There is even a debate among some evangelicals about the ethics of spanking. This debate tends to focus on the proper application of the various “spanking” texts from the book of Proverbs.
Proverbs 13:24 He who spares his rod hates his son, But he who loves him disciplines him diligently.
Proverbs 29:15 The rod and reproof give wisdom, But a child who gets his own way brings shame to his mother.
Proverbs 23:13-14 Do not hold back discipline from the child, Although you beat him with the rod, he will not die. You shall beat him with the rod, And deliver his soul from Sheol.
Proverbs 22:15 Foolishness is bound up in the heart of a child; The rod of discipline will remove it far from him.
Scholars such as William Webb argue that Christians have to go beyond the Bible’s affirmations of corporal punishment to a better ethic that would forbid it (see here and here). But I think that Webb and his ilk have misunderstood the Proverbs when it comes to physical discipline.
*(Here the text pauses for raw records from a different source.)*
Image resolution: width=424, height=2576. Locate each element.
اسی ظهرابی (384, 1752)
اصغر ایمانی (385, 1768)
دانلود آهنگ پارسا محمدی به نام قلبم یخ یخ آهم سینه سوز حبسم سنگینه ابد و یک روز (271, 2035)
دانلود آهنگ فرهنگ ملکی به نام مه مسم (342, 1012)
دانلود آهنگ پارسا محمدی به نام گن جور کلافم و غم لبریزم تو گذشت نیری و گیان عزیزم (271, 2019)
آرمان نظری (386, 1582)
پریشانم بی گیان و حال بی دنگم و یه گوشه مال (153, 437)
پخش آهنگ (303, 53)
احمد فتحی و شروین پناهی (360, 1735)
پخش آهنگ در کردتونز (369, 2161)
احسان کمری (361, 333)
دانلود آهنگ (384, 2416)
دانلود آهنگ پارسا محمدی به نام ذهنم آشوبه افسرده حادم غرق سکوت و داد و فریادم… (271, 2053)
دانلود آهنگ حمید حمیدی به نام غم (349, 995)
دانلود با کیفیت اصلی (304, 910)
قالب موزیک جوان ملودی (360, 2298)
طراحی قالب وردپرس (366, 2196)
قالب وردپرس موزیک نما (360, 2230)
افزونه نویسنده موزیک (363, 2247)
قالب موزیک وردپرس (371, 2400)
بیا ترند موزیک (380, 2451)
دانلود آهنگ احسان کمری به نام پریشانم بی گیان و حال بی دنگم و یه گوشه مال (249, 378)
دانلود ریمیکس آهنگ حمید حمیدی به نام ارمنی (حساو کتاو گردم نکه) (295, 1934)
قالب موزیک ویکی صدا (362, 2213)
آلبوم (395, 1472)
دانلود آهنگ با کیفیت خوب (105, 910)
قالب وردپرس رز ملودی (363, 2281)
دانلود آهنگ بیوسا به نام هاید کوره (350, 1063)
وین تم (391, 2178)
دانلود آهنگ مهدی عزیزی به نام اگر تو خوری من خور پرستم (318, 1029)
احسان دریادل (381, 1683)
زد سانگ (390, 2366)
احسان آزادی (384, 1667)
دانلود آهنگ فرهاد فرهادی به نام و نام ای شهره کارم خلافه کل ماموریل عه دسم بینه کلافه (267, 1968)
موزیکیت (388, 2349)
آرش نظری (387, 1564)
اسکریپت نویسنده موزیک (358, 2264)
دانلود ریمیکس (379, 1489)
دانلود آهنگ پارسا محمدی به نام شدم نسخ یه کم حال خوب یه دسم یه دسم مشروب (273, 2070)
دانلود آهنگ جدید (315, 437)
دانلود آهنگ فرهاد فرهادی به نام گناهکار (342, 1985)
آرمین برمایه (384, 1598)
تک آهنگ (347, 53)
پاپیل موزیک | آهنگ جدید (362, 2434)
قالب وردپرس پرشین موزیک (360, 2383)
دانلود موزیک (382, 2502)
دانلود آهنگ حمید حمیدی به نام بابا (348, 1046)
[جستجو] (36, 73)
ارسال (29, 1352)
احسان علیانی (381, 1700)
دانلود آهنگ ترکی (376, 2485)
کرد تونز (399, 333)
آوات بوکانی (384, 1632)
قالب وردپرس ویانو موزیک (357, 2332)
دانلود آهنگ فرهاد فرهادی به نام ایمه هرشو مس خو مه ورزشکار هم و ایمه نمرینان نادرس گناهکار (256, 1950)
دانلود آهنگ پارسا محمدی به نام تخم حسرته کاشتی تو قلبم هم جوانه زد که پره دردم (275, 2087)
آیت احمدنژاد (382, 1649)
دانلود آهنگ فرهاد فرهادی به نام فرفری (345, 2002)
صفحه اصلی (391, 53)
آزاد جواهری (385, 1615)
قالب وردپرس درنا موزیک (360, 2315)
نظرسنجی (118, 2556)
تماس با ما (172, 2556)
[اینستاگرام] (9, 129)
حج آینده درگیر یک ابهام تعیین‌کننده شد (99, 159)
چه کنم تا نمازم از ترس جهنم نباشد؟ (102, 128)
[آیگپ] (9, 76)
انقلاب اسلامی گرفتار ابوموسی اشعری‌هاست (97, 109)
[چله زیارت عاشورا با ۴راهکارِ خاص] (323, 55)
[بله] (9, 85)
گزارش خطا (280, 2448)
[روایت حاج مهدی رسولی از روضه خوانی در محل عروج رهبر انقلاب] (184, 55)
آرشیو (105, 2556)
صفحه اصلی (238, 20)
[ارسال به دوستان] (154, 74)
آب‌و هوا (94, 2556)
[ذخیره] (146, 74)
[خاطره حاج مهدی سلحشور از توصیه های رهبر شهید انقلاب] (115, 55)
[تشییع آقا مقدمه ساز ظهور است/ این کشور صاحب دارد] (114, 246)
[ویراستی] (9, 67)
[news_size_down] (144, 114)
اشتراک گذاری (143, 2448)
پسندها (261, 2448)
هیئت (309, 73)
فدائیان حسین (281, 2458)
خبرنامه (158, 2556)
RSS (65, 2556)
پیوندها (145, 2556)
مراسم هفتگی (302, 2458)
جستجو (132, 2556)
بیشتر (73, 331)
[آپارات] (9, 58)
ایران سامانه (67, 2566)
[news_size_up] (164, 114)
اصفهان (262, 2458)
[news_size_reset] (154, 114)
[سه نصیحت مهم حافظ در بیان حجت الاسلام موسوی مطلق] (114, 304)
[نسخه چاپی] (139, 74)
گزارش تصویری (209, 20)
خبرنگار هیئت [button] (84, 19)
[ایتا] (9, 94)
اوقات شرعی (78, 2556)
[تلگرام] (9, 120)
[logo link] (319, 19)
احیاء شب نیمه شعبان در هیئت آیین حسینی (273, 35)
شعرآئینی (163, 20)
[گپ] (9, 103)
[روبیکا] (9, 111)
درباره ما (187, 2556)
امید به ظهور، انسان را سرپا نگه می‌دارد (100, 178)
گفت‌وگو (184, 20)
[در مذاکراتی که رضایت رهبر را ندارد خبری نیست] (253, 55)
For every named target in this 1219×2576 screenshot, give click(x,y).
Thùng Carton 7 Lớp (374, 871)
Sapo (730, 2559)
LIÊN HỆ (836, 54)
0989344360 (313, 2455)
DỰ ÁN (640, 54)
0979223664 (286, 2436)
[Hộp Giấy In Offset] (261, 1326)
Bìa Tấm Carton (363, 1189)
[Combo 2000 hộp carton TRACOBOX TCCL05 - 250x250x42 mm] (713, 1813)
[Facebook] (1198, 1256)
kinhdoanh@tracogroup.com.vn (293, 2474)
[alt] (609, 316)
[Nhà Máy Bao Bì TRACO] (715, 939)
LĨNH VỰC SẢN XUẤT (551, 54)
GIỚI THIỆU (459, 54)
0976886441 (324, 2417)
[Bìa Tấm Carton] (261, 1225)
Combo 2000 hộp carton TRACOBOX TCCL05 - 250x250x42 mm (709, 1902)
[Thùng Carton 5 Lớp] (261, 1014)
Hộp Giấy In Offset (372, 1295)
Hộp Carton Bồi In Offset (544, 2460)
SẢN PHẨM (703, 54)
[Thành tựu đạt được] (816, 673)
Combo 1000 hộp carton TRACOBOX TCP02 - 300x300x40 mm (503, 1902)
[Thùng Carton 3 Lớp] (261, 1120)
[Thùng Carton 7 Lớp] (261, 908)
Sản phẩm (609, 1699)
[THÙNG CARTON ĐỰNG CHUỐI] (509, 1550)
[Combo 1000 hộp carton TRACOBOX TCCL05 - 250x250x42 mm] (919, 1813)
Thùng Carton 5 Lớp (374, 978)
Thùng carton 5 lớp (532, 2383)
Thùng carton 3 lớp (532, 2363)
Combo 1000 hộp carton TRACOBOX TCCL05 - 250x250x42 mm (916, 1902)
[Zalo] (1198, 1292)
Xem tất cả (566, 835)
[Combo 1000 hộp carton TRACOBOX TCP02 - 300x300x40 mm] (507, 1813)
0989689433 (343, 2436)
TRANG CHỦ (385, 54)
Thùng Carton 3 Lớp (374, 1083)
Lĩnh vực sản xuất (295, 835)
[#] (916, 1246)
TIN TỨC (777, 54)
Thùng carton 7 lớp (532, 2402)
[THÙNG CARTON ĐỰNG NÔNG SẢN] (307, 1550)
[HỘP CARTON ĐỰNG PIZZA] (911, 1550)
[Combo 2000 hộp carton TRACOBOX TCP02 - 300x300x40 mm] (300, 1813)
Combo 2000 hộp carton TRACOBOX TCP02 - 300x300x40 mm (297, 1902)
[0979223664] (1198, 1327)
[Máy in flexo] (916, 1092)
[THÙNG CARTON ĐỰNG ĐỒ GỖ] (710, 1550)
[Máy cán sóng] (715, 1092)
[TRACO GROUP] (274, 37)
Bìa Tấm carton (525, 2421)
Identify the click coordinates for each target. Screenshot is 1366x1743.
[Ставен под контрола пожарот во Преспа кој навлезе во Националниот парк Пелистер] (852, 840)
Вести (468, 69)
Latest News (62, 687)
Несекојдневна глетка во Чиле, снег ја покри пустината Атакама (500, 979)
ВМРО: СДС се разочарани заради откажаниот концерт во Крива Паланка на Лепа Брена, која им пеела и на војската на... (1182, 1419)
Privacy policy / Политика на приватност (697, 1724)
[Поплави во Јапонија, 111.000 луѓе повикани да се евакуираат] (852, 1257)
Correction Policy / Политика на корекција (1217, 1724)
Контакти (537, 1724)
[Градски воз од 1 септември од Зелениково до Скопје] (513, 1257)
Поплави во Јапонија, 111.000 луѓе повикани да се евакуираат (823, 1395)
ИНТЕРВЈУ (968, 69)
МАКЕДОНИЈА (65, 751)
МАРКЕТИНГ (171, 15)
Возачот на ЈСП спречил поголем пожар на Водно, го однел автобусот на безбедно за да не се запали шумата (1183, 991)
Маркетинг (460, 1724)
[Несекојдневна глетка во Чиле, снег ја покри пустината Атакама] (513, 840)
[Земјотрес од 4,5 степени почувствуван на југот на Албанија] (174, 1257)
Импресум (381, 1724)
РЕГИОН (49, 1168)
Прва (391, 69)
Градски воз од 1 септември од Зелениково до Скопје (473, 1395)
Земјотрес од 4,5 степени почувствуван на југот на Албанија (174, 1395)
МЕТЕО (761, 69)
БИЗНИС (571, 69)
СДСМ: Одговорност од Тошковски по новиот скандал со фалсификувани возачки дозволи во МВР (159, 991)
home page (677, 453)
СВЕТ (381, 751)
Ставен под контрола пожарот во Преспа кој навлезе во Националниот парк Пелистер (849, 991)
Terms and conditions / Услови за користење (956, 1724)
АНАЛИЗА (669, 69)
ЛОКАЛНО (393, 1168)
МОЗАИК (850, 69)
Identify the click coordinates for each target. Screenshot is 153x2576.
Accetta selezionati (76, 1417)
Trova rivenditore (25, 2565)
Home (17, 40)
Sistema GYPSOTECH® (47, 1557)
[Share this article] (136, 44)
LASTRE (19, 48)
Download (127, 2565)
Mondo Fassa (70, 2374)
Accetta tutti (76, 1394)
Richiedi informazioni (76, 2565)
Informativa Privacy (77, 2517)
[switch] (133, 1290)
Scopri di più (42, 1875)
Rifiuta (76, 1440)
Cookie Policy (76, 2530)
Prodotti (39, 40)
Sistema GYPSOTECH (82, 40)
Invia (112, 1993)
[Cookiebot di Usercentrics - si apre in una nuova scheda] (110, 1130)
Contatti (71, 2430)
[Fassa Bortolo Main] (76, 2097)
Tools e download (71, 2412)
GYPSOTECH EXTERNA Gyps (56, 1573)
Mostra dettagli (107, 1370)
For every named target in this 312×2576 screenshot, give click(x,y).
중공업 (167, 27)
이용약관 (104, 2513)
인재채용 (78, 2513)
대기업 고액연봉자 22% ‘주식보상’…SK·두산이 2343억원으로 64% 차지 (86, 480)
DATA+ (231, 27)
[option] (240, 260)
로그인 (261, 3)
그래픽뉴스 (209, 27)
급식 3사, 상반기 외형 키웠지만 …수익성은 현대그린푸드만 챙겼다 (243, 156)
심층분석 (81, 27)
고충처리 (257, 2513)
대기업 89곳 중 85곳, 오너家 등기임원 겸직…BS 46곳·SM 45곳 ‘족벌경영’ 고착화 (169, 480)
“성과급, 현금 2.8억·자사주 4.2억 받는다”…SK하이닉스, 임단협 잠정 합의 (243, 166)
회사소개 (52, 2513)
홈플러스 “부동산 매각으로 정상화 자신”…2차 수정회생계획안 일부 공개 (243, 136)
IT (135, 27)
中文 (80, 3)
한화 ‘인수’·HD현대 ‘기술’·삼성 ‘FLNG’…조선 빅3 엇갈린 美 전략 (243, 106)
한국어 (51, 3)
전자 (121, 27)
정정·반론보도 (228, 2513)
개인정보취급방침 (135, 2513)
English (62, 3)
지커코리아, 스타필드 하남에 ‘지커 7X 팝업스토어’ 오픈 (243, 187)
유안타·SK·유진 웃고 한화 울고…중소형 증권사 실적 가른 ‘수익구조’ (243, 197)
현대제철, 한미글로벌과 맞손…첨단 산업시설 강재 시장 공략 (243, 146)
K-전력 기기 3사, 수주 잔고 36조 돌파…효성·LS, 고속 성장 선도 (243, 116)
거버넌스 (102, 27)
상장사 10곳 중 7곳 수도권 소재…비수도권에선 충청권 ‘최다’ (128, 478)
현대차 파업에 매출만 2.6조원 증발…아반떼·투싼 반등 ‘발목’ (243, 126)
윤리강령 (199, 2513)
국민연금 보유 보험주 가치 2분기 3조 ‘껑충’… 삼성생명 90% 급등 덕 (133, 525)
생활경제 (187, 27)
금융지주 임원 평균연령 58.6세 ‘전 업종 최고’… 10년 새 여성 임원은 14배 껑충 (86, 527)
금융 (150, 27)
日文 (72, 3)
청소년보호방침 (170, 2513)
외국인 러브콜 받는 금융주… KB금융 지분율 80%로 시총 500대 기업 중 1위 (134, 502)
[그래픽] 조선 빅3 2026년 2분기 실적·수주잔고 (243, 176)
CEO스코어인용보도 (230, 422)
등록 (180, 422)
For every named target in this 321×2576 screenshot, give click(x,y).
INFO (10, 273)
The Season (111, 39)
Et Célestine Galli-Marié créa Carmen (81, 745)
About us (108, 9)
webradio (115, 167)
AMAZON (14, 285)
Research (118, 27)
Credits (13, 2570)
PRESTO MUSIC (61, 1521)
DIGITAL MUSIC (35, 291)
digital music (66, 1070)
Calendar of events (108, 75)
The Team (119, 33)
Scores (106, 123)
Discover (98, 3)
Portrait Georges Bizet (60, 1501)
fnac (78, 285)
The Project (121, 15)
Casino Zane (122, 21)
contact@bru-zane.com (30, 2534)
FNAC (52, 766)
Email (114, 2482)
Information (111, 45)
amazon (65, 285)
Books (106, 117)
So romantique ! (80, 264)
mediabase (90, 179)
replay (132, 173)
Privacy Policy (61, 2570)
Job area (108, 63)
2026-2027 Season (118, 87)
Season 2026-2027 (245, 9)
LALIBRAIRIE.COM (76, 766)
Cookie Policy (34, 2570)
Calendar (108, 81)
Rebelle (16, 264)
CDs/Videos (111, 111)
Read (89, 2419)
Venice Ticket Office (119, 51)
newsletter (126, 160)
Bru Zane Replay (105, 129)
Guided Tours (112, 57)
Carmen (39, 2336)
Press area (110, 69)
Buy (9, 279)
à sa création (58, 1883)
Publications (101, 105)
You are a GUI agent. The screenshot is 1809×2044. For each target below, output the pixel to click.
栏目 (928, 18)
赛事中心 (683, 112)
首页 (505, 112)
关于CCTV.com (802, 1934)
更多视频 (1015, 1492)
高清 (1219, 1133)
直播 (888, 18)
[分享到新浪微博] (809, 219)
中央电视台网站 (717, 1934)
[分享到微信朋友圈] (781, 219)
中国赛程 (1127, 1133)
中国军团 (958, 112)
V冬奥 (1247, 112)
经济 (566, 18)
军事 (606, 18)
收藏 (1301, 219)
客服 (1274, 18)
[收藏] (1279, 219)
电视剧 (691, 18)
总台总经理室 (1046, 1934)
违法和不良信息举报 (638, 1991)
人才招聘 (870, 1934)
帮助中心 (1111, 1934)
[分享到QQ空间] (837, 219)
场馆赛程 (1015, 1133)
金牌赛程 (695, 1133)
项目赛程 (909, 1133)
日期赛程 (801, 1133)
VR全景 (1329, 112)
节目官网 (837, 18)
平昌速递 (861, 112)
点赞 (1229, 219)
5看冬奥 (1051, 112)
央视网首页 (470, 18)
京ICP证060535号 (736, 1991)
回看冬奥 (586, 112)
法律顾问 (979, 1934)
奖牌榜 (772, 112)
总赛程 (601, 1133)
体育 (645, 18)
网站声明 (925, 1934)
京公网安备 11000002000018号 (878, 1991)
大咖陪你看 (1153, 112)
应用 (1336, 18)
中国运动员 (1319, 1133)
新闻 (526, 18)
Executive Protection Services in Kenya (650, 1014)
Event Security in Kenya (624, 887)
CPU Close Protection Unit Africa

For a better account of the Bible’s teaching on corporal punishment, I would recommend a short article by Paul Wegner titled, “Discipline in the Book of Proverbs: ‘To Spank or Not To Spank?’.” In this article, Wegner shows from scripture several different levels of discipline, one of which is corporal punishment (#6).
Level 1. Encourage proper behavior: A wise parent encourages a child to behave properly (Prov. 1:8-9; 2:2-5; 3:13-15; 4:7-8).
Level 2. Inform of improper behavior: A wise parent is proactive and addresses certain issues before the child might be confronted by them (Prov. 1:10-15; 3:31-32).
Level 3. Explain the negative consequences of sin: A wise parent points out the negative consequences that lie along the path of life (Prov. 1:18-19; 5:3-6).
Level 4. Gently exhort: Wise parents will, on an ongoing basis, advise and exhort their children against sin that can easily become a pattern and encourage them to use wisdom (Prov. 4:1-2, 14-16).
Level 5. Gently rebuke or reprove: The wise parent knows when to use rebuke properly (Prov. 3:12; 24:24-25).
Level 6. Corporal punishment that does not cause physical harm: A wise parent knows when to use corporal, non-abusive punishment (Prov. 19:18; 13:24; 23:13-14; 29:15).
Level 7. Corporal punishment that causes physical harm: The book of Proverbs does not suggest that parents use this technique for discipline, but that serious sin can lead to serious punishment (Prov. 20:30; 10:31).
Level 8. Death: The book of Proverbs also does not include this in the realm of parental discipline, but in the realm of consequences meted out by government or society’s leaders (Gen. 9:6; Prov. 19:18).
This article does not say everything that needs to be said about physical discipline, but it does establish a biblical basis for it. Despite the pronouncements of the judge in Texas, parents who love their children will make use of non-abusive physical discipline (Prov. 13:24). This is what the Bible teaches, and we should be vigilant not to let the spirit of the age make us think otherwise.